Знакомая страничка «Мы носим лица людей» изменилась – теперь тут больше пятисот тысяч подписчиков, тысячи комментариев, сотни фоток и видео.
«Недо-гранж-анархо-пост-панк бэнд «МНЛЛ»: главная творческая единица – Слава Blackbird[10] Дроздов, на подтанцовке: Ли, Кома и Ротен. Существуем как сетевой проект, но иногда даем живые концерты – внимательно следите за инфой, – читаю я закрепленную сверху запись. – Организованное преступное сообщество, общественное движение и тоталитарная секта в одном флаконе (шутка). Если ты чувствуешь себя никому не нужным ушлепком, если ты не видишь ни в чем смысла и тебя все достали, докажи уродскому миру, что ты можешь его изменить».
Под правилами группы указаны реквизиты счетов детских домов и фондов, собирающих деньги для онкобольных и детей с врожденными пороками развития…
С главной фотографии на меня смотрят четыре стремные улыбающиеся рожи в непонятных шапочках, и еще с одной – моя надменная и недовольная физиономия, пойманная когда-то врасплох видавшим виды смартфоном Макса в антураже бабушкиной кухни…
«Ice blonde – наш израненный солдат. Ее вклад в общее дело бесценен», – за черными печатными буковками угадывается рука Макса, набравшего эту фразу на залитой чем-то мерзким клавиатуре в светлой маленькой комнате старого дома, где мы месяц были друг для друга целым миром. В груди взвивается и переворачивается сердце.

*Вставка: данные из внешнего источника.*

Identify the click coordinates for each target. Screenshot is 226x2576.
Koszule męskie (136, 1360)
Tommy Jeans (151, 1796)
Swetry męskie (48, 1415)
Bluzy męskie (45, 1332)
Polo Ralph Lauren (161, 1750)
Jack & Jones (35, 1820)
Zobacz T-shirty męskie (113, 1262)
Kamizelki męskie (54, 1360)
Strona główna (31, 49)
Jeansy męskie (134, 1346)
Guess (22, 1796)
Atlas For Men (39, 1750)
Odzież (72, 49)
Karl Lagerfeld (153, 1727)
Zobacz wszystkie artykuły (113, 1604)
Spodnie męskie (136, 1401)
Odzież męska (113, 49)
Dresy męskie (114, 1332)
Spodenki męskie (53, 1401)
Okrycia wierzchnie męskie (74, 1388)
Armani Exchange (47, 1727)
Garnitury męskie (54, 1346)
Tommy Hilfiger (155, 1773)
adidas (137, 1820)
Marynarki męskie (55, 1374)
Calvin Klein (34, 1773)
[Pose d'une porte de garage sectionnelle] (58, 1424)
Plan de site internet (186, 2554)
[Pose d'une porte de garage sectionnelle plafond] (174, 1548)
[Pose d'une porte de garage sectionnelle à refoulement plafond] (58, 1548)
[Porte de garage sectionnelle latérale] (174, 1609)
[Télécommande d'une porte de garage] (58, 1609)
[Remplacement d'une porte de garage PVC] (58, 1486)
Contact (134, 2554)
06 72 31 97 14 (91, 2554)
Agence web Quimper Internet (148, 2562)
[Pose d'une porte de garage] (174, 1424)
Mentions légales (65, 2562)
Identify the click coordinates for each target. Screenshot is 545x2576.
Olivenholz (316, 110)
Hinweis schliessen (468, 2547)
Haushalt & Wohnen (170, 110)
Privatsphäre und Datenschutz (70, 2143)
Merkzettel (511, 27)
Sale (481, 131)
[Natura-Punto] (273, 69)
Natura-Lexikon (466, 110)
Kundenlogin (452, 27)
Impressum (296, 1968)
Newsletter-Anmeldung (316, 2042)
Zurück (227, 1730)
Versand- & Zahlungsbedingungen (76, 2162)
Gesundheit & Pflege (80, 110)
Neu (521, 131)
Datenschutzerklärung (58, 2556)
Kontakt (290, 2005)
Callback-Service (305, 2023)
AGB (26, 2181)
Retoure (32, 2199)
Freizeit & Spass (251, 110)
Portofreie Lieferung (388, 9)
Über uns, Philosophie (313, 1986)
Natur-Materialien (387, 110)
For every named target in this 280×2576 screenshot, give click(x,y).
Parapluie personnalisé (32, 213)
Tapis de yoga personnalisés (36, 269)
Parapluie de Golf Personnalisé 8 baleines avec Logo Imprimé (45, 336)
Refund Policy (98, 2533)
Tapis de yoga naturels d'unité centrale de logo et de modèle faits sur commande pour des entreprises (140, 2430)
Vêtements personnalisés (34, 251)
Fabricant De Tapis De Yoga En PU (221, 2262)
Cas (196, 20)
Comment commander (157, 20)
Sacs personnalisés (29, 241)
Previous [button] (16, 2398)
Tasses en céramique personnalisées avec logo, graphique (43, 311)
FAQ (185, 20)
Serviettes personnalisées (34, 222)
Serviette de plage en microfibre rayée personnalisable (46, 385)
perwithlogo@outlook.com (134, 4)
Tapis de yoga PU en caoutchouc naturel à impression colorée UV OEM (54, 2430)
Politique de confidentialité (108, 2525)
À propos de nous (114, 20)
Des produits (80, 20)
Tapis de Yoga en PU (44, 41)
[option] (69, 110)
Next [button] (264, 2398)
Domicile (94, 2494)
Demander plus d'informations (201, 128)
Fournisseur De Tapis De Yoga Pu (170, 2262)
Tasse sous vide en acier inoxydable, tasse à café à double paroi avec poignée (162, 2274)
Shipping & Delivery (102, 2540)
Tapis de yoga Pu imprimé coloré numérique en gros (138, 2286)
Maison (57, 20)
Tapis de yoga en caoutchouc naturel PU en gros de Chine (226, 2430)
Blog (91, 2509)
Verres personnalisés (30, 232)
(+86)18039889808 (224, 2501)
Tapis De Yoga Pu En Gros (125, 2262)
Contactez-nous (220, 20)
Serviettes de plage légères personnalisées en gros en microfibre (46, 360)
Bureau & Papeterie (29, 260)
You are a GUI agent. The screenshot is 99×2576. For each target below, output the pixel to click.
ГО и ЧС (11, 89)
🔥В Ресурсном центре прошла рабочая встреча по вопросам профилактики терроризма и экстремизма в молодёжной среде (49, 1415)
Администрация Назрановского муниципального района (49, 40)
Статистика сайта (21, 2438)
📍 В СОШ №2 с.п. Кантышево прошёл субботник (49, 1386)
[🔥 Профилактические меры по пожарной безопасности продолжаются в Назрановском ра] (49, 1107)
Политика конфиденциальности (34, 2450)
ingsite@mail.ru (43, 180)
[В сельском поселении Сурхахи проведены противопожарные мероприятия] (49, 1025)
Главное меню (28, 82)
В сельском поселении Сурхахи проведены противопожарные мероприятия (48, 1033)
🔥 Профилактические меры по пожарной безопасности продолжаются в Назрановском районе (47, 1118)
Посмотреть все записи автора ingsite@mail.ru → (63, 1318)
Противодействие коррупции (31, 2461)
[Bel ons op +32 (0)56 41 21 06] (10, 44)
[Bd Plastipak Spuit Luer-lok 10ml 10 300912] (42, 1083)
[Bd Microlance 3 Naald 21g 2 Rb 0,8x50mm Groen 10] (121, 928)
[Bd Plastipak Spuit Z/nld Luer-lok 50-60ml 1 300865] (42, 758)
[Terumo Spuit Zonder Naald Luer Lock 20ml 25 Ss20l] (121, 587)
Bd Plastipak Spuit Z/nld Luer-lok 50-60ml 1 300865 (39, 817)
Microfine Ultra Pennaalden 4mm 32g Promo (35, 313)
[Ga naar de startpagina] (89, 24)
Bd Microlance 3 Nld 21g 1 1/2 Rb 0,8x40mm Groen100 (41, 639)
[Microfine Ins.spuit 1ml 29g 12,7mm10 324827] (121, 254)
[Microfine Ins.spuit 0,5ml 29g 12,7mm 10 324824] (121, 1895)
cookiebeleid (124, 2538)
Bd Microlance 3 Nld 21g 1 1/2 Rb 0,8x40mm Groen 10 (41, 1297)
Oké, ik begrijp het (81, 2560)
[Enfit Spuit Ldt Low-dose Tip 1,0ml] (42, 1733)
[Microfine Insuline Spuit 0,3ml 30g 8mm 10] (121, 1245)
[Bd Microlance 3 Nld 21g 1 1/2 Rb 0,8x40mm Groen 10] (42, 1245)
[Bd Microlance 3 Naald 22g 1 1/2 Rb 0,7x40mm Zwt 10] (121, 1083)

– Как ты умудрилась к ним примазаться, Даш? – В серых глазах Лены искрится чистая фанатская любовь на грани помешательства. – Знаешь, мы с мамой недавно были в Питере, так и там встречаются люди, которые ходят в почти таких же кедах и шапочках. Говорят, ячейки «МНЛЛ» есть уже во многих городах страны: ребята и там помогают сиротам, больным, старикам…
Я тупо пялюсь на давно потухший экран смартфона, усваиваю информацию, и потные пальцы оставляют на корпусе мокрые следы.
Только Максу было под силу за неполных два месяца развернуть такую движуху. Мой вклад в их дело бесценен в прямом и переносном смысле, потому что всю свою боль от моего предательства Макс направил на благо людям. А я… всего лишь глупая девочка, которую притянуло к нему бешеной гравитацией и которой выпала эксклюзивная возможность погреться в лучах его тепла…
– Да-а-аша! Ты чего? – Лена жестом из давно забытого детства легонько дергает меня за волосы: я и забыла о том, что в порыве любопытства она становится невыносимой. – Так как ты туда попала?
– Один из них – мой двоюродный брат, вот и все! Кома – сын маминой сестры, но до этого лета мы не общались. Как видишь, и здесь без семейных связей не обошлось!.. – отшучиваюсь я, возвращая Лене смартфон.
– Ну ни фига себе! Повезло… – выдыхает она; автобус, пыхтя и переводя дух, плавно подходит к остановке, и Лена вскакивает с кресла и напролом лезет к выходу: – Я выхожу! Кстати, ты куда сейчас? Го со мной! Как гласит лозунг: нас ждут великие дела!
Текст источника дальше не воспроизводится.